There are approximately 253 million people who are legally blind across the world (US EEOC 2014). Walking sticks are a good tool, but cannot describe elements of the world in detail. Although other accommodations exist for the visually impaired, a lot of the currently available technology is either ineffective or inaccessible for certain demographics.
As the world progresses with technology, so too can applications that aid the physically disabled. Visual detection software on mobile devices can provide a cheap and accessible aid that helps the blind/severely impaired effectively navigate and understand their surroundings.
What it does
Echo is an iOS application that takes an image of your surroundings and echoes back (audibly reads out) the objects that are included in the image. It aids visually impaired individuals by informing them of their surroundings. The UI of the application is a camera with shutter audio when the user captures images.
How we built it
The logo was made using Figma. We built the app as a Flutter application with a serverless Firebase backend, implemented in conjunction with the Google Cloud APIs Cloud Vision and Cloud Text-to-Speech. Images taken with Echo are sent to the Google Cloud Vision API, and the resulting JSON objects are then parsed by a Firebase cloud function into a single string that is transformed into an mp3 file by the Google Cloud Text-to-Speech API. Then, the audio is read to the user by the Flutter application.
Challenges we ran into
Kennan: The greatest challenge was learning how to git and code on a team, especially in languages and API’s that I am unfamiliar with. I never really coded in a realistic project outside of an academic environment, so everything was new to me. Some problems we ran into was the team not knowing how to distribute work, especially at the beginning when we had little idea of how anything worked. Additionally, connecting the Google Vision API to Firebase proved to be really difficult. It was really hard to tell what our previous code was actually doing, making it hard to implement new code.
Nithin: The biggest challenge I ran into was learning to connect the various working parts of the project. It was a little difficult to connect the Google Firebase serverless functions with the cloud vision API and have that return the correct output audio to the client. Additionally, every test for the cloud functions that we wrote had to be deployed which took a long time to run.
Varun: I found learning how to use firebase challenging, particularly understanding how cloud functions are deployed with CLI. A particular aspect I spent a lot of time on was in sending images in the Firebase storage to the Cloud Vision API.
Francis: Learning how to integrate the Cloud Text-to-Speech API with our Firebase cloud storage proved to be extremely difficult, especially uploading the synthesized mp3 file to the database. In general, the interactions of all the different API’s and software that we had integrated in our project was definitely harder to manage than we thought.
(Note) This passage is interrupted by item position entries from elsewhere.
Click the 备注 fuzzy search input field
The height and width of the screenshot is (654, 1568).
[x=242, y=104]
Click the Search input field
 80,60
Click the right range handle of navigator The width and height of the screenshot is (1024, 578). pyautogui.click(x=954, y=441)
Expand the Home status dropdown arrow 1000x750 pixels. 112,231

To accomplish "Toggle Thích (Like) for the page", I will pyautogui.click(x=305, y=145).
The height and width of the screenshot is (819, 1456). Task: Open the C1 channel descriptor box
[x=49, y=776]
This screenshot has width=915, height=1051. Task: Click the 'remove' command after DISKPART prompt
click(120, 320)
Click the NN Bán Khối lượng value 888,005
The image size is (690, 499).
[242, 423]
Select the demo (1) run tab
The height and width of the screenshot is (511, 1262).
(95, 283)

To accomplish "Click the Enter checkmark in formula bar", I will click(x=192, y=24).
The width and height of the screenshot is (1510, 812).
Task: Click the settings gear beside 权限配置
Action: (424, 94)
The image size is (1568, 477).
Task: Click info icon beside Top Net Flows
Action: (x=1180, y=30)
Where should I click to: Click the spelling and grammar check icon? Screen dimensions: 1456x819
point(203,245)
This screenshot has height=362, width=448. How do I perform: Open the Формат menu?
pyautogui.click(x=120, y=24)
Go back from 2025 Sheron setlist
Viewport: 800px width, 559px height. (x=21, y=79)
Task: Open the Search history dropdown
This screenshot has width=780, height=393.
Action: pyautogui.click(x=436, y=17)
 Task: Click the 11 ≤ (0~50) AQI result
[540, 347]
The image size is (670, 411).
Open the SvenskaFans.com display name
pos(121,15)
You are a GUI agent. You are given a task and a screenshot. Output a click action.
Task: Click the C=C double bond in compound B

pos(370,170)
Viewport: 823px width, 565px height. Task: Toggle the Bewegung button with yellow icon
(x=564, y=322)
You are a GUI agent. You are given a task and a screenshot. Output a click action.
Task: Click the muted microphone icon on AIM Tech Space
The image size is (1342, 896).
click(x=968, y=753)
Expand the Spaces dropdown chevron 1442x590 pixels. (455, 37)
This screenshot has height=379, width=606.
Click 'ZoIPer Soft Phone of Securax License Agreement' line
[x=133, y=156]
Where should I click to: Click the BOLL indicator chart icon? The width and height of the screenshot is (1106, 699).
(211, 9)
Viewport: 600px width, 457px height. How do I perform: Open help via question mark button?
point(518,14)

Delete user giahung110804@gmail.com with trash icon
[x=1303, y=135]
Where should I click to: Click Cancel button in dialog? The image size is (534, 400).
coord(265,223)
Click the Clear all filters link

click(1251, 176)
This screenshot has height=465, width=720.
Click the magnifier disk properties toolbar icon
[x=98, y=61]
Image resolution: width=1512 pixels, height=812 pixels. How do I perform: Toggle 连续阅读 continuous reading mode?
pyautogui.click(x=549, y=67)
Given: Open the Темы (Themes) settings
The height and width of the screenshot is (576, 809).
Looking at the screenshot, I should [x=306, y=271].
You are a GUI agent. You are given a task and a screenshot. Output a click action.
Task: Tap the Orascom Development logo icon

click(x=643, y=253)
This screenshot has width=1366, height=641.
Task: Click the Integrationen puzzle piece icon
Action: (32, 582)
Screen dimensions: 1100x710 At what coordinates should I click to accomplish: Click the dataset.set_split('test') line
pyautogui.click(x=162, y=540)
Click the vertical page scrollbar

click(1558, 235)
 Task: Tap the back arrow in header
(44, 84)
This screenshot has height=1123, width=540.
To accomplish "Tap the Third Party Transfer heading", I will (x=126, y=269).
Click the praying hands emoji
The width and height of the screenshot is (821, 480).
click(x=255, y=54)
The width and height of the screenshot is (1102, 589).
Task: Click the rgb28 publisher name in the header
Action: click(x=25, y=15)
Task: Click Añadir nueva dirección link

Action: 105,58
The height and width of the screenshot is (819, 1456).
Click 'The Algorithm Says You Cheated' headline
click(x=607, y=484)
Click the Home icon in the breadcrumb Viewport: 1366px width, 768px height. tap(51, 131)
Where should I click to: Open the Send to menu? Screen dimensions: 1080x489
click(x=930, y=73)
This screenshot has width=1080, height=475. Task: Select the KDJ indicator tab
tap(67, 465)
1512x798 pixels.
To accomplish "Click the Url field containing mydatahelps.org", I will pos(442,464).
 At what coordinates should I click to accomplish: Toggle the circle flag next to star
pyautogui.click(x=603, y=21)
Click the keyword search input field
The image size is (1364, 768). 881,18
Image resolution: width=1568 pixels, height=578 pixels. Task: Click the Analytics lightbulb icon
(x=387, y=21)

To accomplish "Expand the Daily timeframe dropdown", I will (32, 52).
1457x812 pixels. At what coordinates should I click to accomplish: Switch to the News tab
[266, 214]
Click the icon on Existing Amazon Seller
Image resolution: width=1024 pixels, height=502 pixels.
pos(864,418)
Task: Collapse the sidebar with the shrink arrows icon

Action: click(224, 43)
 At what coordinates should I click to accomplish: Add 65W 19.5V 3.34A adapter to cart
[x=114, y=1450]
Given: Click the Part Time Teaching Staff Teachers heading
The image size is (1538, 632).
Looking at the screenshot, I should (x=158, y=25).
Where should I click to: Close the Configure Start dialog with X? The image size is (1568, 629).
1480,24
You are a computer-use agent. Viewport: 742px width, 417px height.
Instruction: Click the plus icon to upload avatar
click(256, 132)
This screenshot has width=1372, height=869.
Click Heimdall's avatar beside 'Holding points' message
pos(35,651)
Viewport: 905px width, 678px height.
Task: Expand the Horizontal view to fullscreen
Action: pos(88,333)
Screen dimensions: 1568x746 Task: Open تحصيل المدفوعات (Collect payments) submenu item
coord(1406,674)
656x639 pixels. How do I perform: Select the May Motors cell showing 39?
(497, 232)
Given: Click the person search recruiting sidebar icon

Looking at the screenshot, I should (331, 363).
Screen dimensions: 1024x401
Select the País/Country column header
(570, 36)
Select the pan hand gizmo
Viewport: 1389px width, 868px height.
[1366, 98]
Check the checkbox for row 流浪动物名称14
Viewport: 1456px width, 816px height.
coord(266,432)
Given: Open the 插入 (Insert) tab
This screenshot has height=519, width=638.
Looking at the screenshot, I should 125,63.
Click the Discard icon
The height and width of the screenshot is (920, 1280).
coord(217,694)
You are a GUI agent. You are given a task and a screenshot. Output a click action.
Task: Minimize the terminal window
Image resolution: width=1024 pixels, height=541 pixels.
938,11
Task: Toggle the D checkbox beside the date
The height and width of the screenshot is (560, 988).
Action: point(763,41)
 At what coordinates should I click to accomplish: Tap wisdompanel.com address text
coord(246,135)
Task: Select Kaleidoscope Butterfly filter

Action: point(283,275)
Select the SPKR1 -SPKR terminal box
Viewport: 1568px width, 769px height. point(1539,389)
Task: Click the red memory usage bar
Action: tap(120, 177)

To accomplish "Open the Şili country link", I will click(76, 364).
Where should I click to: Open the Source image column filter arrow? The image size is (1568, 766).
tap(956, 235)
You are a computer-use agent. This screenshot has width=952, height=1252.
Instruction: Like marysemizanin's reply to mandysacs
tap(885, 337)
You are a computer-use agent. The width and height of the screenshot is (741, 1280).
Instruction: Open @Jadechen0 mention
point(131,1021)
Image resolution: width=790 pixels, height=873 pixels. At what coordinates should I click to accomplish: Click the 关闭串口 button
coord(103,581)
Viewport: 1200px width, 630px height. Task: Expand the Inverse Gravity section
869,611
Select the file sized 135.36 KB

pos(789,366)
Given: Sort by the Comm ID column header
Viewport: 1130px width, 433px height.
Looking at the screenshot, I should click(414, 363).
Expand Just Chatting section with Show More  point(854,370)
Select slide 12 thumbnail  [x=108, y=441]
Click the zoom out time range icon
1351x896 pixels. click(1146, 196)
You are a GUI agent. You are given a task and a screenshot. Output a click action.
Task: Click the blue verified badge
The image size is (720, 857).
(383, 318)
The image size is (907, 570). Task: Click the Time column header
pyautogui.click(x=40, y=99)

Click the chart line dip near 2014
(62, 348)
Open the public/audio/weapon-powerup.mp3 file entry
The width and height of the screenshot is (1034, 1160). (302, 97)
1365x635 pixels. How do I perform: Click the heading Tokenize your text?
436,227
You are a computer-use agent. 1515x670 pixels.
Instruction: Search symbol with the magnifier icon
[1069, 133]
There were a lot of cloud function nuances that we had to overcome before any of our code was able to send information to each other, and often we would be waiting a really long time for firebase to deploy (which made debugging even more difficult).
Accomplishments we're proud of
Kennan: I am most proud of how we were able to code in languages we haven’t used before, and how well we adapted to a realistic, team-based coding environment rather than the typical academic one, which for some of us, is the only coding environment we’ve been exposed to. I’m also really proud of how we were able to integrate all of the software and API’s together as it took all four of us working together to debug many of these interactions.
Nithin: I am most proud of how we chose to break down a complex problem into more bite-sized problems and tackle them individually. Even when we faced complexities and unforeseen challenges, we adapted well and went back to the drawing board. A lot of the frameworks and libraries that we used were unfamiliar, and we did a good job of reading through the documentation and writing robust code.
Varun: I was most proud of how we chose to tackle this problem using concepts completely unfamiliar to us. I’m thrilled that our product has such a practical application.
Francis: I’m most proud of how we were able to manage the transfer of data between all of these applications. There were so many things being passed around, including JSON objects, audio files, and cloud function triggers. Having everything work at the end without any significant latency errors or overloading was an awesome achievement.
What we learned
Many of the APIs and languages that we used today we had little to no experience over (especially both of the Google Cloud services), so all of us gained knowledge from browsing through their documentation and experimenting with the various interfaces. Additionally, we did not use any one of these softwares in isolation, we also learned how to have them communicate with eachother to produce a proper flow of information.
This project also taught us how to code collaboratively to implement a project. We had to figure out how to distribute work and manage our schedules so that we could finish on time and create a functioning product.
What's next for Echo
Our next step is to implement Natural Language Processing so that the image can be described in a natural way rather than the simple list-like sentence that the audio translation is now. We could also improve the descriptions of the objects through factors like the shades of color and the size of objects. Finally, adding some sort of relevance/weight calculation that can be associated with each detectable object has the potential to return only the most significant parts of the image.